Update: In a previous version of the story, Gregory Karcz was listed as one of the directors in place of James Gray. We have fixed the error and apologize for the mistake.
Dressed in all the trappings of English citizens in the 1950s and putting on their best accents to match, students orchestrated a seamless production of Agatha Christie’s “The Mousetrap.” The classic whodunnit murder mystery was performed Sep. 6 and Sep. 7 and was the culmination of a summer full of hard work, displaying the cast’s commitment to their craft.
Compared to the more lighthearted performances that Drama Club has taken on in the past (“Little Shop of Horrors,” “Newsies,” etc.), this grim narrative certainly tested the crew’s acting skills, forcing them to delve into their characters in a way that they have never done before.
“I’ve been in other plays, but I’ve never really had a big part,” tenth-grader Julian Lifton, who played Paravicini, said. “This is my biggest role, and it’s been really hard for me to learn how to improve my acting because it’s really difficult to portray all the emotion [Paravicini] has.”
Taking on a more sophisticated play also requires ample practice time, something that the cast did not overlook. The club rehearsed for the play all summer, working from 12 p.m. to 5 p.m. on Tuesdays and Sundays for the first half of the break, and then increasing their practice time to Mondays, Wednesdays and Fridays. Surprisingly, many of the cast members expressed indifference towards the extensive rehearsal time, seemingly unbothered by how it affected their summer break.
“All the rehearsal time was definitely worth it. I wouldn’t say I really gave up any of my summer because [rehearsing for this play] was what I was planning to do anyway,” tenth-grader Jake Nicholson said.

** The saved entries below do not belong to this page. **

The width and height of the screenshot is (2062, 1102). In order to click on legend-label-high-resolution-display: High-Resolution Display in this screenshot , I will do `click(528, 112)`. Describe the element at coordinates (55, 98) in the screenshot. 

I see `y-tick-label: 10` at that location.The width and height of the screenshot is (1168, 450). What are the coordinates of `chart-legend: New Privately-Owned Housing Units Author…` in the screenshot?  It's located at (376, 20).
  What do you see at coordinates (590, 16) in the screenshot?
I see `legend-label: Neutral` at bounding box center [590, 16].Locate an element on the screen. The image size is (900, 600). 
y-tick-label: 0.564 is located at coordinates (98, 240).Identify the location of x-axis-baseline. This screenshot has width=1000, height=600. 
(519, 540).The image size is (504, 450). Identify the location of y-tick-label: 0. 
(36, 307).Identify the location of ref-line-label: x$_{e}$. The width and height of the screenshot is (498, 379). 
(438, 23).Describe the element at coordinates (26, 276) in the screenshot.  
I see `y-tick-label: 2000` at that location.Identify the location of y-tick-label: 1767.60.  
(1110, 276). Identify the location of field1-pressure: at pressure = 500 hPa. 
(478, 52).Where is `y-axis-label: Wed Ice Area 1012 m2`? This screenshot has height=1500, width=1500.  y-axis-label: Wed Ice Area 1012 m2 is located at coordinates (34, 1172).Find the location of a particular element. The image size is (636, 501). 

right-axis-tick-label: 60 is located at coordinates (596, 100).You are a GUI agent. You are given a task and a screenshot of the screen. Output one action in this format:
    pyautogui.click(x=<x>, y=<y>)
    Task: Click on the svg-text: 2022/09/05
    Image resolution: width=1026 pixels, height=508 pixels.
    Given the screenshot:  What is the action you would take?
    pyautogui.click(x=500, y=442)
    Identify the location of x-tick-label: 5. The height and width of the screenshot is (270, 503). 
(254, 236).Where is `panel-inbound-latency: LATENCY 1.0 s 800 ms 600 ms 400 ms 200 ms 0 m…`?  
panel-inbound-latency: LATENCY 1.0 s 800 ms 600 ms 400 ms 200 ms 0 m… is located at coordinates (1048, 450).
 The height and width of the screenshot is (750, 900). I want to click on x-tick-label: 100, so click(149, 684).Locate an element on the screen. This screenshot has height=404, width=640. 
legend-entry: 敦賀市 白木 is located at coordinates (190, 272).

Although the lengthy rehearsal times did not appear to pose any problems for the club members, they soon became an issue once the school year began.
“The second week of school we started everyday rehearsals, and it got very stressful for all of us, so there’s a lot of tension in the air, which is the case for most shows but especially for this one because it’s the beginning of school, and we all kind of got slammed,” Lifton said.
Despite these setbacks, however, the cast managed to pull the show together and said they are closer than ever.
“The Mousetrap” is arguably one of Drama Club’s most challenging performances to date, but the proficient cast pulled it off without a hitch, indicative of their flair for the arts and commitment to their club’s image. The directors, eleventh-grader Kenna Bartlett and twelfth-grader James Gray, played a considerable role in ensuring the play’s success and organized most of the largely-student-run production.
“Parts of it [being a student-run production] were very challenging, but, I think it was an overall super rewarding experience because it gives everyone a chance to be in charge of the show themselves, and it really gave me and James the opportunity to kind of put our creative vision onto the show,” Bartlett said.
All proceeds of the play went to the Boys and Girls Club in Venice.